## Task set
A) According to the art column, which company built the A.I. version of Michelangelo?
B) Please pick up the art column where it stops and keep writing it.

## Passage shown
One NFT, One Shot Video Hermitage Edition, featuring him surrounded by violinists in the Hermitage, is priced at a modest €100,000 ($117,458), in an edition of 10. That seems like a lot, but to be fair, it does come with a dinner with Lindemann in Moscow. I just hope, at that price, it also involves a lot of caviar.
My main thought here is that the real scandal is how unbelievably janky the “NFTill” collection is, which basically just looks like a bunch of jpgs and gifs treated with random stock effects. “Fans eager to meet Lindemann and own his exclusive art pieces need to be quick,” NME reports, like total marks. (All 10 of the €100K NFTs in the “NFTill” collection remain unsold at this time, incidentally, so no need to rush too fast.)
I mean, forget buying NFTs of Lindemann just… standing in front of a Veronese with his hands in his pockets or on his knees in front of this Prodigal Son canvas.
Where is the NFT of him simulating anal sex with a squirting dildo onstage? Where are the flame-shooting robot angel wings or the 10-foot-long Penis Canon that ejaculates foam on the crowd? Can I at least own the NFT for Rammstein’s cameo in the Vin Diesel movie xXx?? Play the hits, man!
Someone sent me this link to an Artificial Intelligence version of Michelangelo. It’s built by Querlo, a company that makes A.I. chatbots, and it’s kind of like an art history version of those eager little windows that pop up when you are online shopping that you never really want to engage with. Only it’s for college students who don’t want to do the reading about Michelangelo.
Ask A.I. Michelangelo anything about Michelangelo and it will give you answers that feel like the A.I. is throwing darts at a dartboard and randomly getting closer to hitting the center of your question. Or like it is carving a form out of marble that never fully emerges, maybe.
Michel-A.I.-gelo keeps eagerly asking you if it’s helped and offering links to find out more. Now that I think of it, if there’s one very un-Michelangelo-like thing about it, it is how eager it is to be ingratiating.
At any rate, it is fair to say that A.I. Michelangelo is not the Michelangelo of A.I., if you know what I mean.

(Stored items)
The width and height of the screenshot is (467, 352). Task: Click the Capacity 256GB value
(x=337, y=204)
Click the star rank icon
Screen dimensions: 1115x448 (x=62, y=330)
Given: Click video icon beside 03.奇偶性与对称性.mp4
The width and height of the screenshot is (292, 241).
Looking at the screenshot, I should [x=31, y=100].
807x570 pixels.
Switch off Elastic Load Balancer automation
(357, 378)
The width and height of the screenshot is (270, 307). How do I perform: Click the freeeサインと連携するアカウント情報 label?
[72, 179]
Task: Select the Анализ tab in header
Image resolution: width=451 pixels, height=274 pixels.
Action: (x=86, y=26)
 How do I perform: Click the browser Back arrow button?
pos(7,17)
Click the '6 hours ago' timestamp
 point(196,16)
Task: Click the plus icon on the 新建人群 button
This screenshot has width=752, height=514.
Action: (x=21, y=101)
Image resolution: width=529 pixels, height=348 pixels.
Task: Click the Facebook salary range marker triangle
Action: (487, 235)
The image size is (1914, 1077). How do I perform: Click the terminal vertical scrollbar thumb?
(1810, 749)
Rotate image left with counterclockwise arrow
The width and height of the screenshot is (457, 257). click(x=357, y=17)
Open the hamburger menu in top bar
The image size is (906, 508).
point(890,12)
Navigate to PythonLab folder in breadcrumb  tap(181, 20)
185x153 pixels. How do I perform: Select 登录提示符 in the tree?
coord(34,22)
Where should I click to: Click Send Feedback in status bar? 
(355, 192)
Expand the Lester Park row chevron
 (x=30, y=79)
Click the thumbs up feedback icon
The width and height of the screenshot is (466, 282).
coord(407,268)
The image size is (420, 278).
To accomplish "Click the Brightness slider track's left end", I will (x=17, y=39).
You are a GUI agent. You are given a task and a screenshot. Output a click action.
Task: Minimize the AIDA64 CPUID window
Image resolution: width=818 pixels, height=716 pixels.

## Answer set
A) Querlo, a company that makes A.I. chatbots.

B)
I keep a ranking of “Greatest Mermaid Art Stories.” Until this week, I thought that Starbucks changing its original logo in 1992—because for some reason people thought that the”twin-tailed siren” holding her fish legs around her head looked lewd—was secure in the number one position.
Then came the news that the heirs of Edvard Eriksen, the artist behind Copenhagen’s Little Mermaid statue, are suing the nearby village of Asaa, demanding that it pay the estate compensation for copyright infringement and tear down a rival mermaid sculpture. The latter is made by Palle Moerk, an Asaa artist, and was installed in 2016. The Eriksens say it is an unauthorized copy.
The case is raising profound artistic questions destined to have reverberations spanning the worlds of Etsy, nautical memorabilia, and middle school girls: What truly is an original image of a mermaid?
Asaa mayor Mikael Klitgaard tells the New York Times of the city’s mermaid, “It’s clear she’s local. She looks just like an Asaa girl” (the Eriksen mermaid, for its part, has the body of the artist’s wife and the face of a dancer that his patron was thirsting for). Her pose may be the same, but, Klitgaard says, “How else is she going to sit? She’s a mermaid. You can’t put her in a chair.”
No idea if this reader writing in about Banksy’s summer “Spraycation” is joking, but I hope not because I admire the problem-solving impulse:
I’m having trouble with a noisy neighbour and would love Banksy to paint someone on the front of my house wearing ear muffs to say keep your noise down I’m from Norfolk and I know he’s been in the area. Hope you can help
I hope that I can do my part to help by just posting his plea.